__TASK 1__
Could you transcribe the whole issue page below, word for word?
----- PASSAGE SHOWN
Skip to content
New issue

Have a question about this project? Sign up for a free GitHub account to open an issue and contact its maintainers and the community.

By clicking “Sign up for GitHub”, you agree to our terms of service and privacy statement. We’ll occasionally send you account related emails.

Already on GitHub? Sign in to your account

Ingressroute status updates can cause update loop #854

Closed
dbason opened this issue Jan 22, 2019 · 17 comments
Closed

Ingressroute status updates can cause update loop #854

dbason opened this issue Jan 22, 2019 · 17 comments
Assignees
Labels
kind/bug Categorizes issue or PR as related to a bug. priority/important-soon Must be staffed and worked on either currently, or very soon, ideally in time for the next release.
----------
----- GIVEN DATA
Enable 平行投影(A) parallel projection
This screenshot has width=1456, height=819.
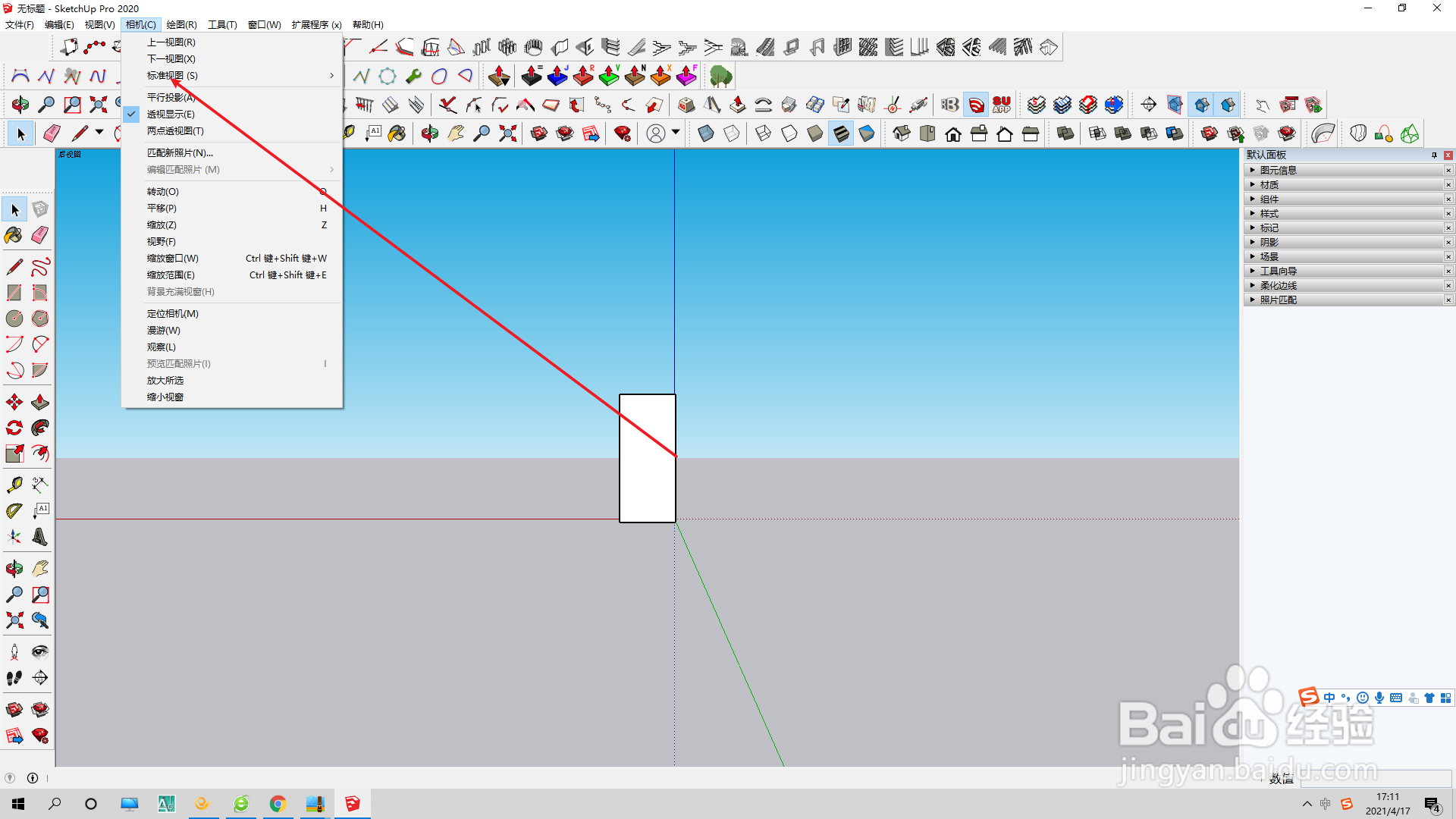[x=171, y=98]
----------
----- GIVEN DATA
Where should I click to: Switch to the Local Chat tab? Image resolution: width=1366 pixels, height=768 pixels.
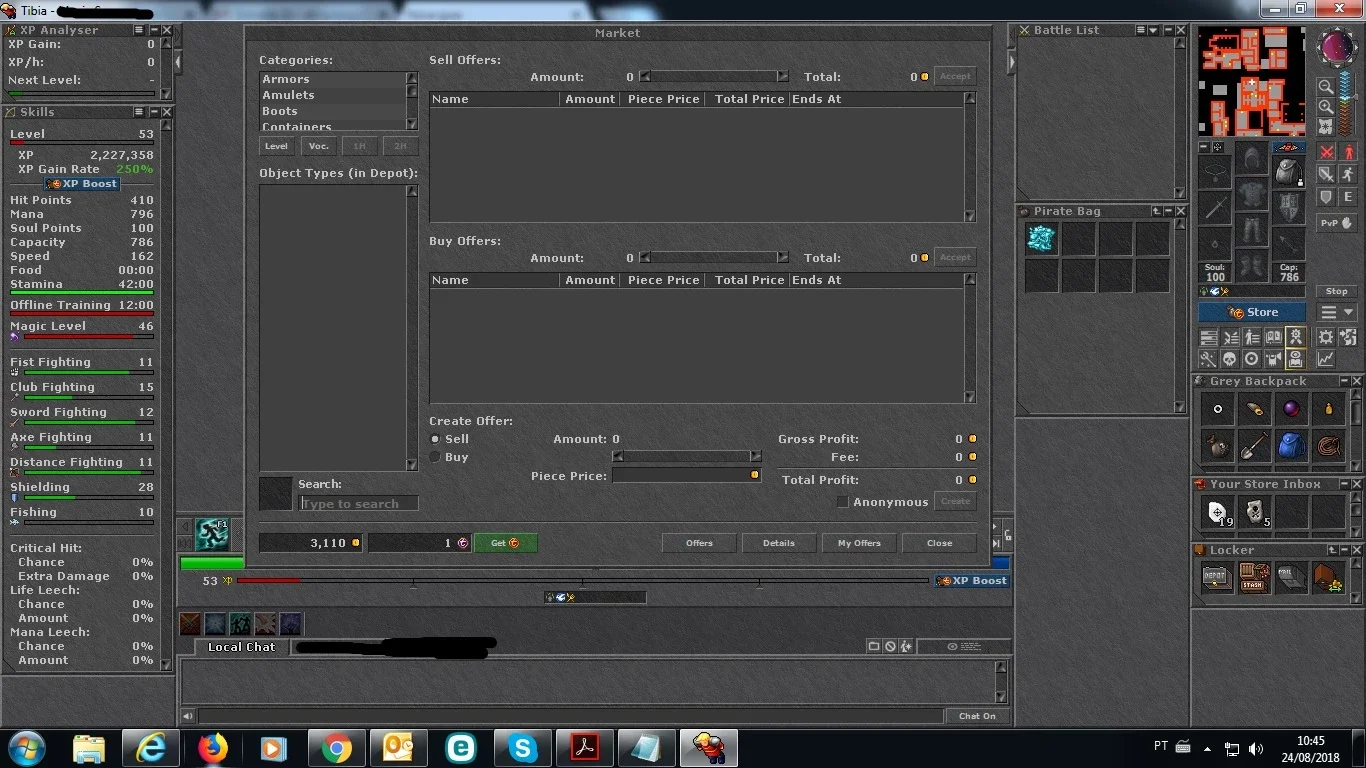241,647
----------
----- GIVEN DATA
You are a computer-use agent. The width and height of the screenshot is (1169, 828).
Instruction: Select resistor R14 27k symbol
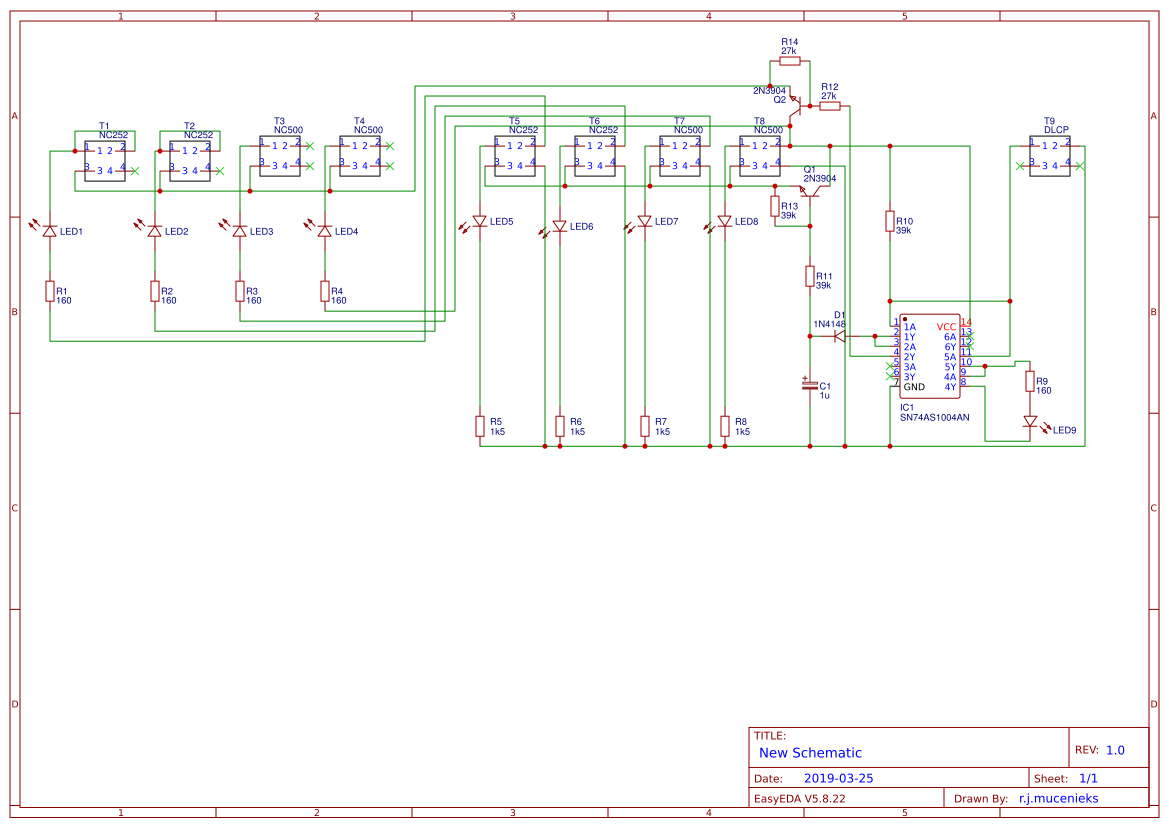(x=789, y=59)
----------
__TASK 2__
How many lines in the entries above contain the word "height"? Reply with the number alone.

__FULL SOLUTION 1__
Skip to content
New issue

Have a question about this project? Sign up for a free GitHub account to open an issue and contact its maintainers and the community.

By clicking “Sign up for GitHub”, you agree to our terms of service and privacy statement. We’ll occasionally send you account related emails.

Already on GitHub? Sign in to your account

Ingressroute status updates can cause update loop #854

Closed
dbason opened this issue Jan 22, 2019 · 17 comments
Closed

Ingressroute status updates can cause update loop #854

dbason opened this issue Jan 22, 2019 · 17 comments
Assignees
Labels
kind/bug Categorizes issue or PR as related to a bug. priority/important-soon Must be staffed and worked on either currently, or very soon, ideally in time for the next release.

__FULL SOLUTION 2__
3